Chain-of-Lure: A Universal Jailbreak Attack Framework using Unconstrained Synthetic Narratives
Wenhan Chang, Tianqing Zhu, Yu Zhao, Shuangyong Song, Ping Xiong, Wanlei Zhou
TL;DR
The paper tackles the brittleness of safety alignment by revealing that LLMs can jailbreak other LLMs through narrative induction. It proposes Chain-of-Lure, a dual-chain framework that first converts a sensitive query into a narrative via mission transfer and then optimizes this narrative across turns to bypass safeguards, aided by a helper model and evaluated with a toxicity-based score. Empirical results show near-perfect attack success across diverse victim models and datasets, with large attacker models delivering higher toxicity, and LRMs remaining particularly vulnerable to narrative attacks. The work also demonstrates practical defenses (pre-intent detection and post-threat analysis) and argues for toxicity-based evaluation as a more informative measure of jailbreak effectiveness than traditional refusal-based metrics. Together, these findings stress the need for stronger, multi-layer alignment and dynamic detection techniques to counter sophisticated narrative-based jailbreaks in real-world systems.
Abstract
In the era of rapid generative AI development, interactions with large language models (LLMs) pose increasing risks of misuse. Prior research has primarily focused on attacks using template-based prompts and optimization-oriented methods, while overlooking the fact that LLMs possess strong unconstrained deceptive capabilities to attack other LLMs. This paper introduces a novel jailbreaking method inspired by the Chain-of-Thought mechanism.
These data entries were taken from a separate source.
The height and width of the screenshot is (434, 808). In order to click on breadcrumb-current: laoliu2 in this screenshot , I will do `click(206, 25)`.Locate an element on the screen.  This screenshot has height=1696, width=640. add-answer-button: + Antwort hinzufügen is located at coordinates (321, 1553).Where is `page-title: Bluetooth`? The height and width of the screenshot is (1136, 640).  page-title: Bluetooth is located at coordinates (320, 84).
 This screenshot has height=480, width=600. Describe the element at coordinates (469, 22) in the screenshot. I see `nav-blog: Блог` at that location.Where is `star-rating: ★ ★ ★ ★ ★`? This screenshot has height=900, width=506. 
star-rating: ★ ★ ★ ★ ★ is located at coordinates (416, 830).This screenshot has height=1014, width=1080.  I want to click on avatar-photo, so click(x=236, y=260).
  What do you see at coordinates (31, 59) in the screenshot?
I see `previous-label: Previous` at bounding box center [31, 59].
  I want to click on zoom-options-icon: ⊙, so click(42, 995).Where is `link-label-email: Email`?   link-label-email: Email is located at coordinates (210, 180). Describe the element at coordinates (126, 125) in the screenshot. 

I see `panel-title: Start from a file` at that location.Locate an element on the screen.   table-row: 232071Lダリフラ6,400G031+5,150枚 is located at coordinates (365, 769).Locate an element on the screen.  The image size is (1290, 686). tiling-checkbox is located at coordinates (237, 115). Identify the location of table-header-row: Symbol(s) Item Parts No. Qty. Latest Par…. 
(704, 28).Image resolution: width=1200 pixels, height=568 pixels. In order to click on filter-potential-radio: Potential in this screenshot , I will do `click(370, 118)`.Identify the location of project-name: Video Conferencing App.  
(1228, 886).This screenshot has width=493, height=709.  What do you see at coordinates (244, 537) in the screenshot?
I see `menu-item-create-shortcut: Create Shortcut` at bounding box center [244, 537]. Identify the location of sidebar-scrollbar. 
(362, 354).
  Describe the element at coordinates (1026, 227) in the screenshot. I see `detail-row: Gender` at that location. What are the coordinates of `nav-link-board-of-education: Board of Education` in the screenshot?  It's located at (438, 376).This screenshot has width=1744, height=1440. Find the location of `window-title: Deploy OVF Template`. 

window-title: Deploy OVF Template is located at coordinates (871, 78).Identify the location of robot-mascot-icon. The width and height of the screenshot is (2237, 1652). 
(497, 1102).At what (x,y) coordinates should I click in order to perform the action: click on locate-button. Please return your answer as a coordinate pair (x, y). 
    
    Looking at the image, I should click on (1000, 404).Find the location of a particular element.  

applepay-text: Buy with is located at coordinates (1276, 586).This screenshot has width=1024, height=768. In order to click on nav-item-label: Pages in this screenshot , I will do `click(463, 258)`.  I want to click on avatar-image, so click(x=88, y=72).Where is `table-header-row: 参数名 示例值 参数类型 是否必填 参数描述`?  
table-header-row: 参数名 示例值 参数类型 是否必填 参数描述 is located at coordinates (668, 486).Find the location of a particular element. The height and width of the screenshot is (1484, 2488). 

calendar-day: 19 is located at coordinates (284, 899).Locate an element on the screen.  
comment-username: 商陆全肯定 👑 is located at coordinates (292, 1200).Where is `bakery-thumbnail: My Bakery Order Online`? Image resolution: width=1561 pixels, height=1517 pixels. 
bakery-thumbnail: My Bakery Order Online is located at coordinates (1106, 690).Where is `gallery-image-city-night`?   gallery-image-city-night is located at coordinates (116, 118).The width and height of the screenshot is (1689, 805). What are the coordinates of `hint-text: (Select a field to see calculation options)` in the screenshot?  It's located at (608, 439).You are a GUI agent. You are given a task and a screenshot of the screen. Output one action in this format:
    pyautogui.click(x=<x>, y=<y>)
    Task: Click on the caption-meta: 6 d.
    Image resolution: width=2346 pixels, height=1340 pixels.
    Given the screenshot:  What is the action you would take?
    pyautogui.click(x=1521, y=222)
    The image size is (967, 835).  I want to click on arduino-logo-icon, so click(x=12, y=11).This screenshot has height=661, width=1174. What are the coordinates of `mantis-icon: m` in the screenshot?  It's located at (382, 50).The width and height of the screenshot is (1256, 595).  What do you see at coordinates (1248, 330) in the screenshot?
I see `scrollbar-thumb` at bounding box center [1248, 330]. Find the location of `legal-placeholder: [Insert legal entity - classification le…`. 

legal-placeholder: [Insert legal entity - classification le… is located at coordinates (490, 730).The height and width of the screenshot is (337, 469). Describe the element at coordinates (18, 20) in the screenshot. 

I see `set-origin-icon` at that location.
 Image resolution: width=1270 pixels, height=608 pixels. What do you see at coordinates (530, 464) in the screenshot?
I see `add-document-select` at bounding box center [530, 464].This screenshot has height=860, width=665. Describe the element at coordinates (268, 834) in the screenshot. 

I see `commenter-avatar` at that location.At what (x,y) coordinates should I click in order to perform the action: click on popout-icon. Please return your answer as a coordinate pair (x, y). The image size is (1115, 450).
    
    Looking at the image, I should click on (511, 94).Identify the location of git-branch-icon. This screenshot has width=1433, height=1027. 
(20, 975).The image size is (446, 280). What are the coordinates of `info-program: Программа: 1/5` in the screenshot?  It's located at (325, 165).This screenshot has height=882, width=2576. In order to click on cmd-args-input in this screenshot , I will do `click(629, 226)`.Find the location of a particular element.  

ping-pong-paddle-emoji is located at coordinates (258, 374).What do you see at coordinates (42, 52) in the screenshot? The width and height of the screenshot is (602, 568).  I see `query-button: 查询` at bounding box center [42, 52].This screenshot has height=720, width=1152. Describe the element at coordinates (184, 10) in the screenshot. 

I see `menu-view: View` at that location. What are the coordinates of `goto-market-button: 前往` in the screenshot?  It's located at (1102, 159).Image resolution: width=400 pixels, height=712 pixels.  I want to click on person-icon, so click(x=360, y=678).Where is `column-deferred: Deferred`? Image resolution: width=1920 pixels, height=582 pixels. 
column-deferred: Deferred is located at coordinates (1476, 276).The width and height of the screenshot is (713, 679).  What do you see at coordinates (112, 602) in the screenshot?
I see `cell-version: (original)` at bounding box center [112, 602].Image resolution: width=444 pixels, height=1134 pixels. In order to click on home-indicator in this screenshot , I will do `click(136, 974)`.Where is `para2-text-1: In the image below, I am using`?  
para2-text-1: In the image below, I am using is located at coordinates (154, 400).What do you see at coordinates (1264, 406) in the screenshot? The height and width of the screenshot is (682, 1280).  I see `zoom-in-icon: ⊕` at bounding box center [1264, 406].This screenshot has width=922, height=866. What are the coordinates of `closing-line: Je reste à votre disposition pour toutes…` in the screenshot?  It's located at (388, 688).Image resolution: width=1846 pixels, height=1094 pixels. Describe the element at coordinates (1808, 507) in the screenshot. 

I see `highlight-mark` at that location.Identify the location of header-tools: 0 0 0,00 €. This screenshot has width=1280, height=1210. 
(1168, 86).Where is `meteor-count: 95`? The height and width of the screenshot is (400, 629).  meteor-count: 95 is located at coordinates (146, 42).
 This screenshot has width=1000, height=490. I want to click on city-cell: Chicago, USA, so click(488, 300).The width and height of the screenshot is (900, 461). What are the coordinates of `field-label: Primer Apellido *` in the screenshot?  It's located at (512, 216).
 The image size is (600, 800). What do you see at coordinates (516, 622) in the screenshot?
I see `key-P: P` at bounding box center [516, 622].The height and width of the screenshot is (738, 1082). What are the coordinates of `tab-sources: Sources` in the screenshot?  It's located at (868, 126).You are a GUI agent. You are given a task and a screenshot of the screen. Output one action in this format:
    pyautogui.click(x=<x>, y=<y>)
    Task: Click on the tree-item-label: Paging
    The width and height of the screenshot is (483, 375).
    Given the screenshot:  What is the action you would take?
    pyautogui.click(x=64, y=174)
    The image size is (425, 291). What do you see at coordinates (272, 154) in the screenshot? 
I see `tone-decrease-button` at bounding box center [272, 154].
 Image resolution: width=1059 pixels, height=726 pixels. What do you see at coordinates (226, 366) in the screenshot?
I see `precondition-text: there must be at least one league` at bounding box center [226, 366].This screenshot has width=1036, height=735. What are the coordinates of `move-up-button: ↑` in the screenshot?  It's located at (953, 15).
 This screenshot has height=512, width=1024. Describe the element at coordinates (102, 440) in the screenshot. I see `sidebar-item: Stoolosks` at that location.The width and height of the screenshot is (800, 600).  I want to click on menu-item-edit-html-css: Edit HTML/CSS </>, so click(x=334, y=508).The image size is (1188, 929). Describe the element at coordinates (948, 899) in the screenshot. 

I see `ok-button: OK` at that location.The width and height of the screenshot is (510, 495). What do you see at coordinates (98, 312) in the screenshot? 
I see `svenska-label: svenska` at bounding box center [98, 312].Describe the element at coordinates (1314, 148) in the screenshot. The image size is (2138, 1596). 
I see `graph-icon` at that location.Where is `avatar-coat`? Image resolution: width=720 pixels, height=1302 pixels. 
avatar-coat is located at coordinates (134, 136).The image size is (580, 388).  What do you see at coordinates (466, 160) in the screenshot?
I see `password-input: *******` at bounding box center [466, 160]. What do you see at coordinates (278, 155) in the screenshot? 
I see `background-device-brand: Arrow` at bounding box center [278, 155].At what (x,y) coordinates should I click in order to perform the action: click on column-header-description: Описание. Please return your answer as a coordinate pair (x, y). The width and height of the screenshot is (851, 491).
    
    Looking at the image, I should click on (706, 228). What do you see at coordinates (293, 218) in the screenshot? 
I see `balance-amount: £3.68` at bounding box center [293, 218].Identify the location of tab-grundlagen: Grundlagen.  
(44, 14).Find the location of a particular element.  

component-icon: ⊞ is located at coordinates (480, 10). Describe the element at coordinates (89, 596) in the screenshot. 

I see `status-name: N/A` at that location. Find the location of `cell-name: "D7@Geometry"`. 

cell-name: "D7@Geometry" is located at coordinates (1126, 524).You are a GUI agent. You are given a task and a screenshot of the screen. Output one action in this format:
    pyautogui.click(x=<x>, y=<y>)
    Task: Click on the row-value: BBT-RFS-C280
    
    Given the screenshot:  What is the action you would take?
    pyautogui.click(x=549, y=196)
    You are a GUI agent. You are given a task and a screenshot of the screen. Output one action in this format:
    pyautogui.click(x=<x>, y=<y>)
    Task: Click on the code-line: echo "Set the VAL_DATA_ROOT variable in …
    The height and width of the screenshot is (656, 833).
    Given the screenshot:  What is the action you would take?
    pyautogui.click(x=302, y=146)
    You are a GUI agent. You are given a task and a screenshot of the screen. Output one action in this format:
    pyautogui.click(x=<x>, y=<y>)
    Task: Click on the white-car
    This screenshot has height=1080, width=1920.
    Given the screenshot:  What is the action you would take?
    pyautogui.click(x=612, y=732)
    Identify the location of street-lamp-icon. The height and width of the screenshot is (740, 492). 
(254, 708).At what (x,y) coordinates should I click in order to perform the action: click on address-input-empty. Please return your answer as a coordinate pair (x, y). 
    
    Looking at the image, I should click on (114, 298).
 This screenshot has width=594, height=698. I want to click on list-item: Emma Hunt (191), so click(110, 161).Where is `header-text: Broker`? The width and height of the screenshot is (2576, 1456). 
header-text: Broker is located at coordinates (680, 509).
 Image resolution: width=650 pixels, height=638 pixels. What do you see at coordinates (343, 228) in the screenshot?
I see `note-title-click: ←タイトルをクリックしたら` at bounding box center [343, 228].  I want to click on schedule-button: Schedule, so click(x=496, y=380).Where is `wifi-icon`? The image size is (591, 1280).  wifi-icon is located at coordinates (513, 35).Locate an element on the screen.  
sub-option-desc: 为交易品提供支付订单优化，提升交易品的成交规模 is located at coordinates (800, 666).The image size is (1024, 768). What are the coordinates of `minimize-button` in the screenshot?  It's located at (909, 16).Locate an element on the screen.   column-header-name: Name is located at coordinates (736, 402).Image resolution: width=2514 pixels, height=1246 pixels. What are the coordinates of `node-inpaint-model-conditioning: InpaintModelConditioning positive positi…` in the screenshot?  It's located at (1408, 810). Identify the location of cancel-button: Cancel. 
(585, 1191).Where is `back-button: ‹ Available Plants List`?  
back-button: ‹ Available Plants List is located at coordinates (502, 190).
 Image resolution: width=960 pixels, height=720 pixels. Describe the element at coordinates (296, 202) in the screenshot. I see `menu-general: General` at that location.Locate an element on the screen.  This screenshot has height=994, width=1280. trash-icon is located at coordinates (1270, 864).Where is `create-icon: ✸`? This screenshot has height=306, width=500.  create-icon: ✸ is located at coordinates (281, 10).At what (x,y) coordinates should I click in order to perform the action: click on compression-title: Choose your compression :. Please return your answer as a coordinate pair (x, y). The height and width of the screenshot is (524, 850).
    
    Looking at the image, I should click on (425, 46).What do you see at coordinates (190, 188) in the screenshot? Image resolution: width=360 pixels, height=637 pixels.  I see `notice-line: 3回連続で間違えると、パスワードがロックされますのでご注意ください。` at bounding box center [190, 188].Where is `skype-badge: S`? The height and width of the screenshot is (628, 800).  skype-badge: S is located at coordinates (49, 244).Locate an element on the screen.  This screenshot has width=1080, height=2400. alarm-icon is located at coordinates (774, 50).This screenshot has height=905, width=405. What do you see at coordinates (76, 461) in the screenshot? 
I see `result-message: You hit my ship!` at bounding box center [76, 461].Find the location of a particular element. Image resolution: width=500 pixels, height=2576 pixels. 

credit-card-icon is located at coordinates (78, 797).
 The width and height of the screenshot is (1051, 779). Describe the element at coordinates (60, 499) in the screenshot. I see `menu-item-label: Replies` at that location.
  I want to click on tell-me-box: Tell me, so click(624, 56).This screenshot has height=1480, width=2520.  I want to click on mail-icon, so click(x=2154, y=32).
The attacker employs mission transfer to conceal harmful user intent within dialogue and generates a progressive chain of lure questions without relying on predefined templates, enabling successful jailbreaks. To further improve the attack's strength, we incorporate a helper LLM model that performs randomized narrative optimization over multi-turn interactions, enhancing the attack performance while preserving alignment with the original intent. We also propose a toxicity-based framework using third-party LLMs to evaluate harmful content and its alignment with malicious intent. Extensive experiments demonstrate that our method consistently achieves high attack success rates and elevated toxicity scores across diverse types of LLMs under black-box API settings. These findings reveal the intrinsic potential of LLMs to perform unrestricted attacks in the absence of robust alignment constraints. Our approach offers data-driven insights to inform the design of future alignment mechanisms. Finally, we propose two concrete defense strategies to support the development of safer generative models.